## STATED GOAL
Set out as a numbered list the rows starting with the line that contains "Task: Close the Master Slides panel" and going on through the line that contains "Action: tap(1410, 137)", both ends included and blank lines left out. Omit the pictures.

## EXCERPTED RECORDS
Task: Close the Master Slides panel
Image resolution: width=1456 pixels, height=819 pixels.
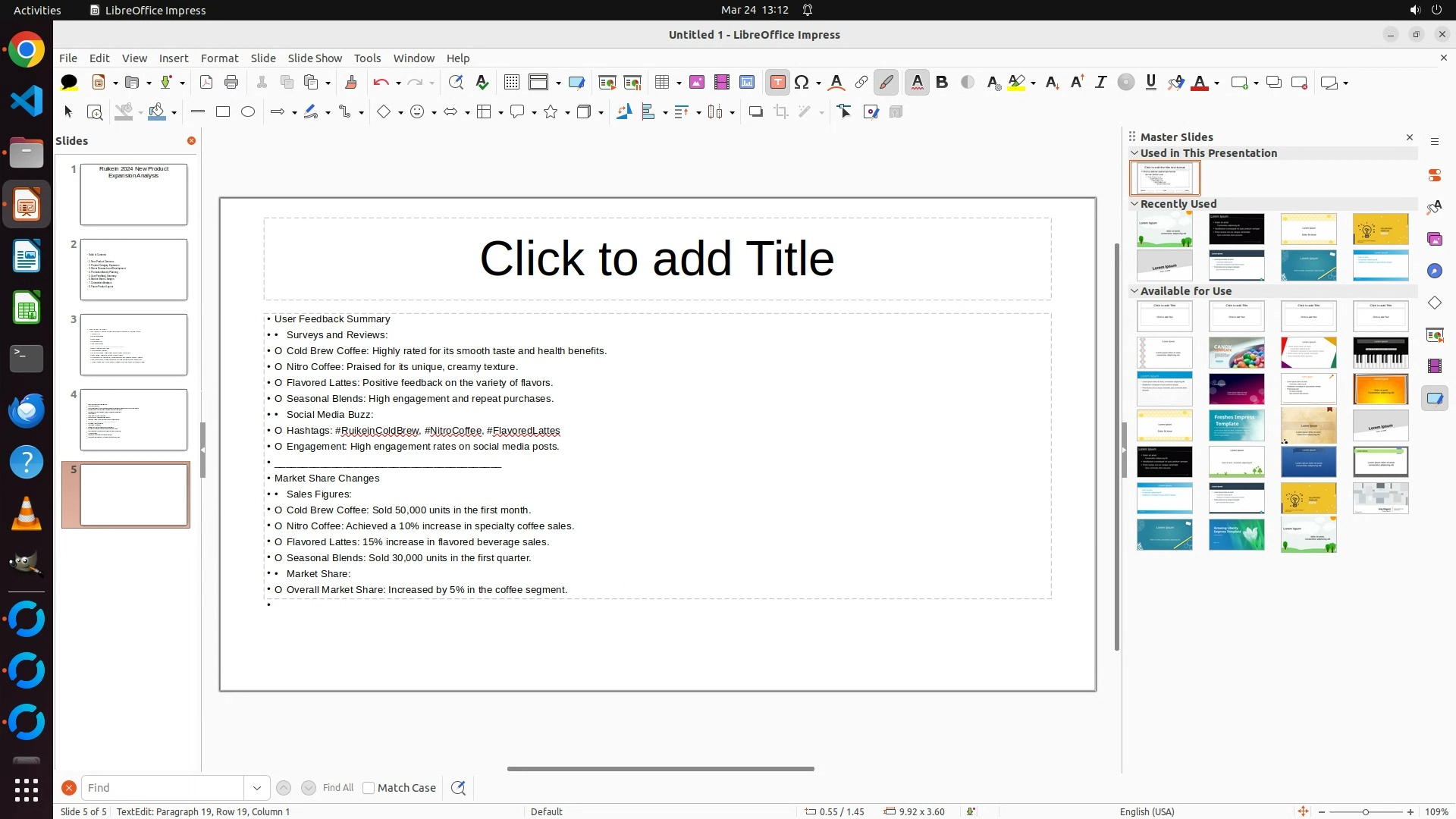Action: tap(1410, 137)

==

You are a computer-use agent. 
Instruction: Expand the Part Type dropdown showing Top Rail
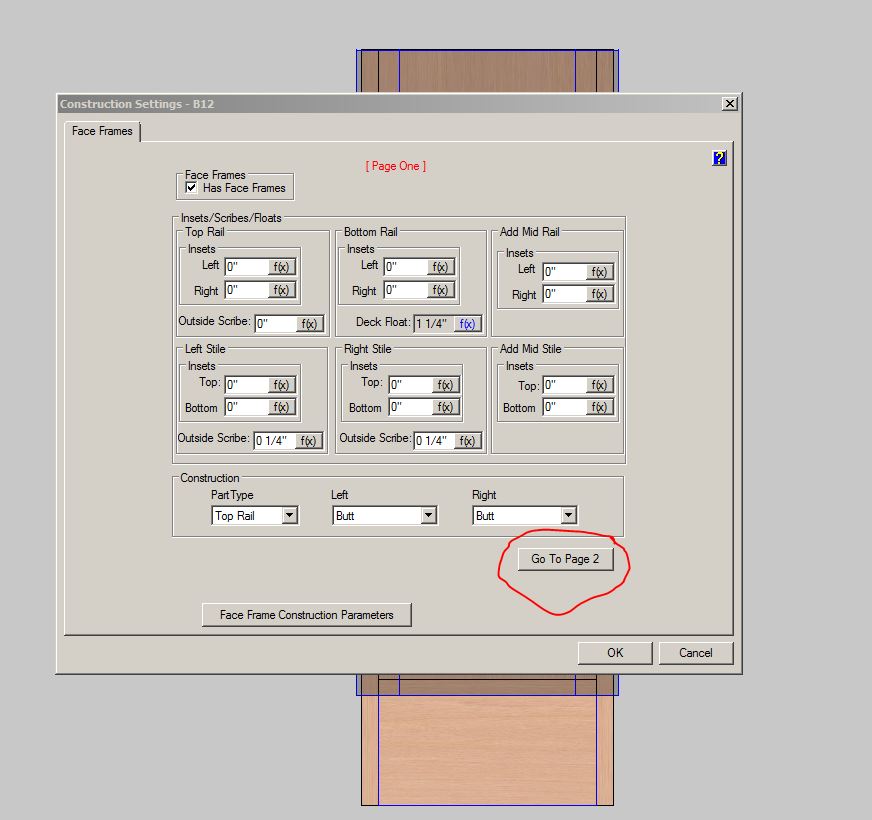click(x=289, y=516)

...

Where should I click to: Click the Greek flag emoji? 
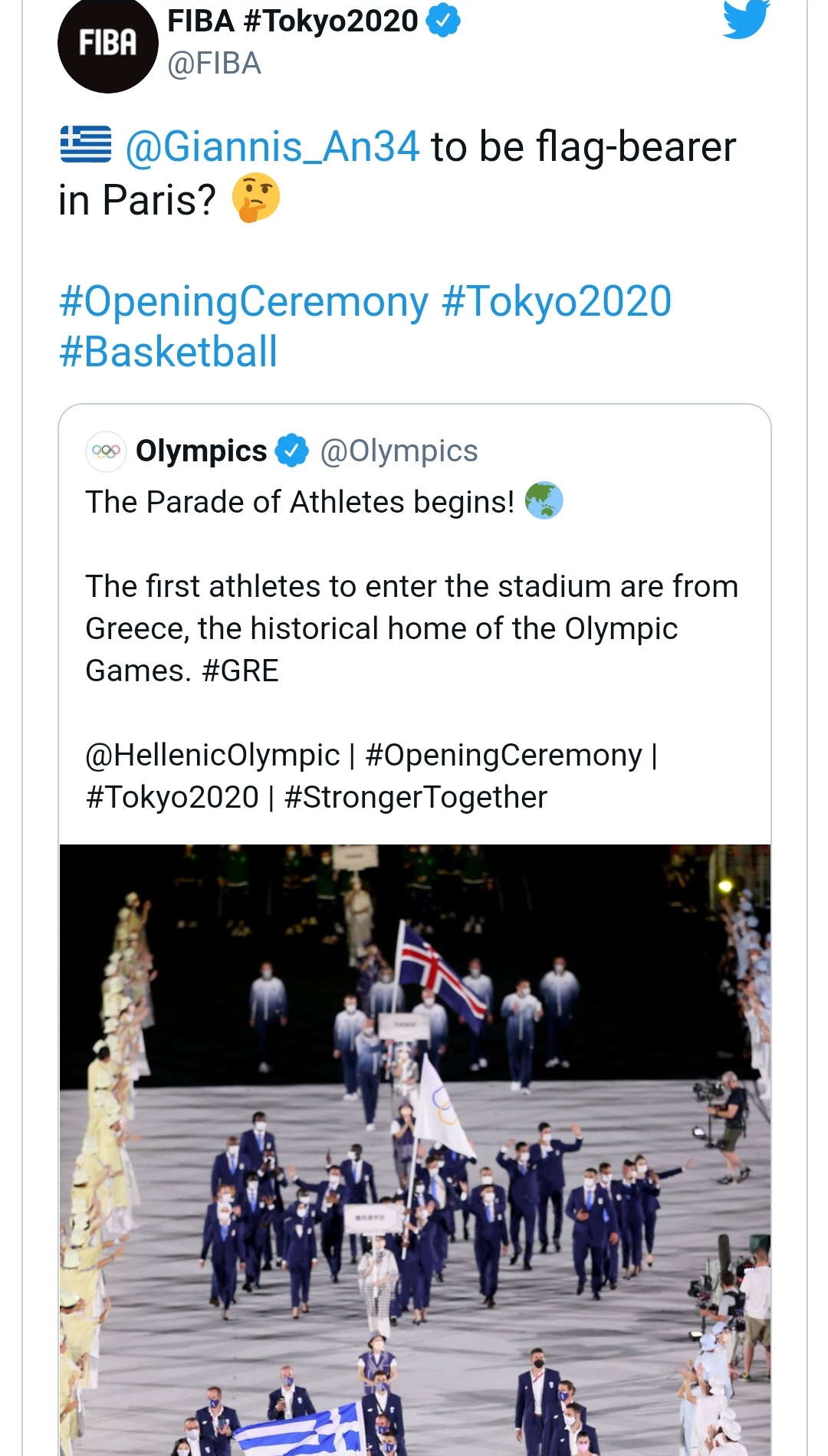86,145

## COMPLETED TASK
1. Task: Close the Master Slides panel
2. Image resolution: width=1456 pixels, height=819 pixels.
3. Action: tap(1410, 137)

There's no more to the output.